Birisi ne güzel ifâde buyurmuş: "Ana dilimiz gibi iki yabancı lisan konuşuyoruz; ilgisizce ve anlamazca." Bu acınası hâlimizi görüp, kendimizi yenilememiz elzem bir durum olsa gerek. Milletleri meydana getiren her birey Allâh’ın sevgili bir kulu olduğu gibi, o ulusun konuştuğu dil de Tanrı’nın insanoğluna bağışladığı en güzel armağanlardan biridir. Bütün bu hediyeleri kadim insanlığın mîrası olarak kabul etmek, insanlık açısından bitmez tükenmez bir hazîneye sâhip olmakla eş değerdir. Bizlere kalan bu terekeye gözümüz gibi bakmak lâzım. Müflis bir tâcir gibi elimizdeki bu kıymetli sermâyeyi akılsızca savurmamak büyük bir sorumluluktur.
İnsanlık târihi, milletlerin birbirini yok etmesiyle meşhurdur. Nice milletler, nice milletlerin ayağının altında çiğnenmiş ve katliama mâruz kalmıştır. Birçok milletin hayâtında nefret ve hamâset dolu beyan vardır ki nice günahsız ve mâsum insan hebâ olup gitmiştir. Yaşanan savaşlar, işlenen cinâyetler, yapılan tecâvüz ve toplu kıyımlar insanlık târihinde bir yüz karası olarak yerini almıştır. Bunu yapan cânilerin karakterine baktığınız vakit, tam bir canavar ve ruh hastası mahlûklar olduğu âşikârdır. Bedenen ve rûhen insanlıktan istîfâ etmiş bu kişiler, insanlara büyük acılar yaşatmıştır. Bir de milletlerin arasına asırlar boyu devam eden nefret tohumları ekerek, düşmanlık ateşini körükleyip durmuşlardır. Bâzen bu ateşin harâreti azalıp düşse ve kül hâlini alsa da en küçük bir üflemeyle tekrar canlandığı vâkidir.
Her milletin yaşam sâhasında yerini almış ve yaptığı kötülükler ile lânetle anılan birçok kişi olduğu kadar, insanlık târihine geçen ve hayırla yâd edilen birçok değerli insan da olmuştur. Bir insana kazandığı ve elde ettiği değeri mensup olduğu milliyeti değil, kendi içinde taşıdığı üstün insânî özellikleri vermiştir. Bu kıymeti hem kendi milleti hem de bütün bir insanlık için kullanan değerli şahsiyetler dünyâya silinmez müspet bir iz bırakmıştır. Dünyâda az biraz huzur varsa, isimleri hatırlanan ve yaşatılan bu kişiler sâyesinde olduğu unutulmamalıdır.

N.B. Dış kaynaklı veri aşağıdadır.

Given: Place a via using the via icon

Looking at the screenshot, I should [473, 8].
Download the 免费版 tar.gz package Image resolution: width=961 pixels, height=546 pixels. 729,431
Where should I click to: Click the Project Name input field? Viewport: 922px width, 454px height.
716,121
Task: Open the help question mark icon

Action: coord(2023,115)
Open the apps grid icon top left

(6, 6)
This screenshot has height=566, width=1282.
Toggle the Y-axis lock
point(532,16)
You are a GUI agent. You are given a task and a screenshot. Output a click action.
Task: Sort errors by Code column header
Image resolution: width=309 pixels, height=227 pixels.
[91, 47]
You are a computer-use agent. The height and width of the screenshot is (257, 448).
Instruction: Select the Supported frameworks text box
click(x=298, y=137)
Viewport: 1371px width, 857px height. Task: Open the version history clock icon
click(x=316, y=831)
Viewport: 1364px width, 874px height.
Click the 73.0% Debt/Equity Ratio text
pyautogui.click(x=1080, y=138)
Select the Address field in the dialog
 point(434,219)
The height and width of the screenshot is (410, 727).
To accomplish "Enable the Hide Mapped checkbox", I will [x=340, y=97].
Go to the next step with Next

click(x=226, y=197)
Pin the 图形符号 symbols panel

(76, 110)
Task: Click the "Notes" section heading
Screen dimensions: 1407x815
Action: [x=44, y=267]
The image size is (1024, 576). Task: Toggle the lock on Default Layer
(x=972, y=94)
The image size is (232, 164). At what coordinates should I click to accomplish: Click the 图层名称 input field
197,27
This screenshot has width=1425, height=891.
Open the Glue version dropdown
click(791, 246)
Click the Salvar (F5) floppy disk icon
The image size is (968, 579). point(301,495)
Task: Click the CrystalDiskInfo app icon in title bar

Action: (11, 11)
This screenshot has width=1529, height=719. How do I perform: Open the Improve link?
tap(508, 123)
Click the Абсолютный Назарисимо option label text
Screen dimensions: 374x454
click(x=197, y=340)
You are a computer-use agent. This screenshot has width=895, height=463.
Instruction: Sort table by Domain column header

Twelve Mihty Orphans (12 Güçlü Yetim, Futbolun Çocukları) filmi, gerçek hayattan alınmış, düzenli bir sistemin topluma ve insana verdiği, kazandırdığı değerleri çok güzel bir şekilde anlatmıştır. Asıl olan millet değil, esas olan milleti meydana getiren insanın ta kendisi olduğu mesajı verilmiştir. Bu mesajı doğru değerlendiren insanlar ki geleceği de en güzel şekilde inşâ edecektir.